Factor360I enjoy the work that I do for Factor360 for the most part, but after five years, the work has become routine and mostly involves supporting the many projects that I’ve built. I’m very happy with what I’ve accomplished during my five years at Factor360. I built a content management system that now powers about 150 different websites and built several software systems for happy customers, but it’s time for a new chapter in my life.

There’s no question that my business is ready to provide a full-time income for Karine, Micah and myself. My company has produced more income for our family than my position at Factor360 since 2009. My business is now diversified and isn’t dependent upon the good graces of Google, Apple or any other big company to remain profitable.
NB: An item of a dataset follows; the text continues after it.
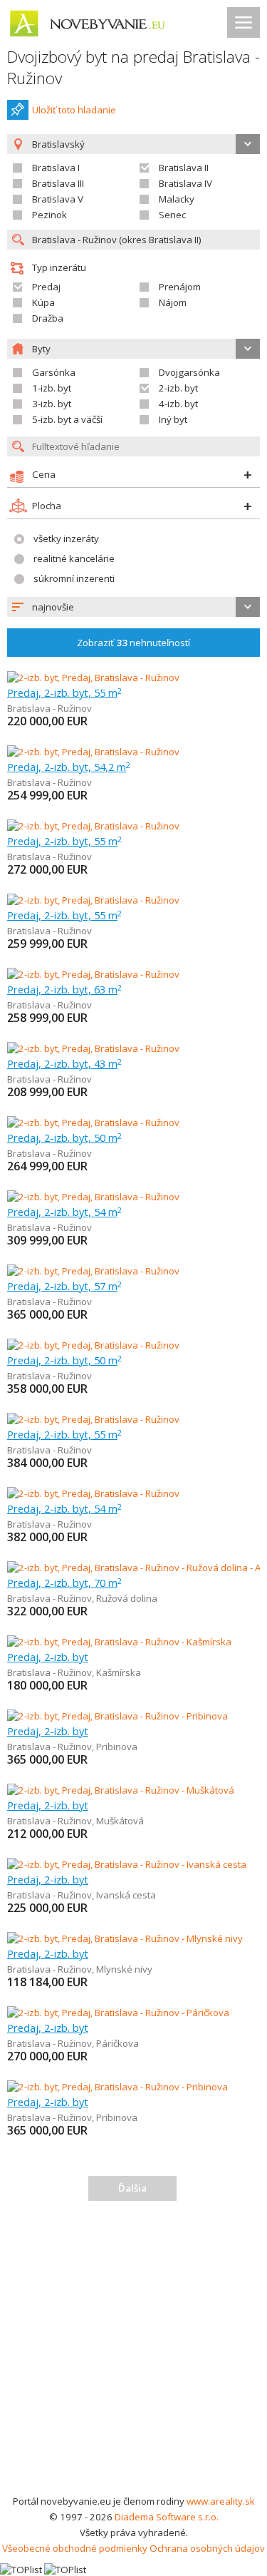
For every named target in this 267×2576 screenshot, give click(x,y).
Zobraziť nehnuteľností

To prepare for the entrepreneurial leap, I took several steps. First, I gave myself a raise so that I would receive a paycheck that covers our monthly expenses. My business now has 12 months’ of expenses saved as retained earnings and Karine and I have a sizable emergency fund. We have no debt. I setup a new health insurance policy with help of a broker (Jesse Haller at Compass Financial Group), since Factor360 is too small to be covered by COBRA.
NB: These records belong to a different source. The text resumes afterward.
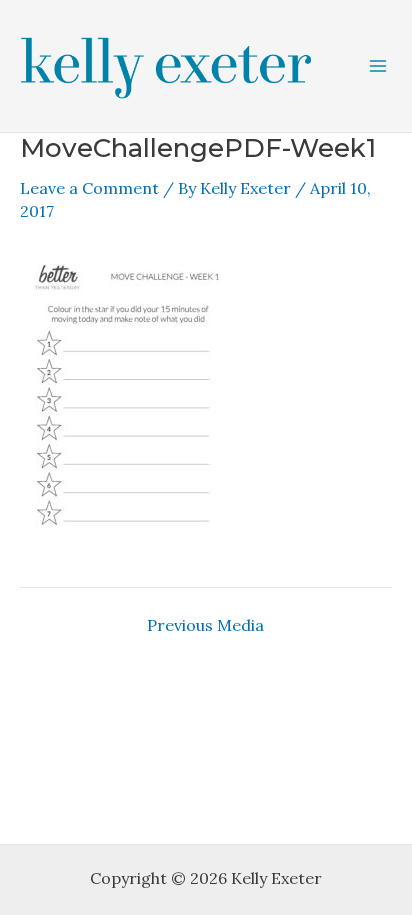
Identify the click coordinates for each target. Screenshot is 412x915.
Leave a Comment (89, 188)
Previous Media (205, 625)
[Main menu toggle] (378, 66)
As part of the transition, I want to leave well at Factor360 and don’t plan on burning any bridges. I provided four weeks’ notice instead of the customary two. I setup plans to provide appropriate documentation for the projects that I had worked on and offered to be available via email to answer questions on a limited basis after my official term of employment is complete. I had a meeting with my immediate supervisor to plan what projects I could finish up in my remaining four weeks. Since I do software development for Factor360, I also set the expectations for what availability I would have for consulting in the future.

As of the writing of this post, I have just under four weeks of work left at Factor360. My plans for the immediate future include spending more time with my wife and my new son and graduating from seminary in the spring. I also have some plans to grow my business, but it won’t be a substantial focus until I graduate seminary.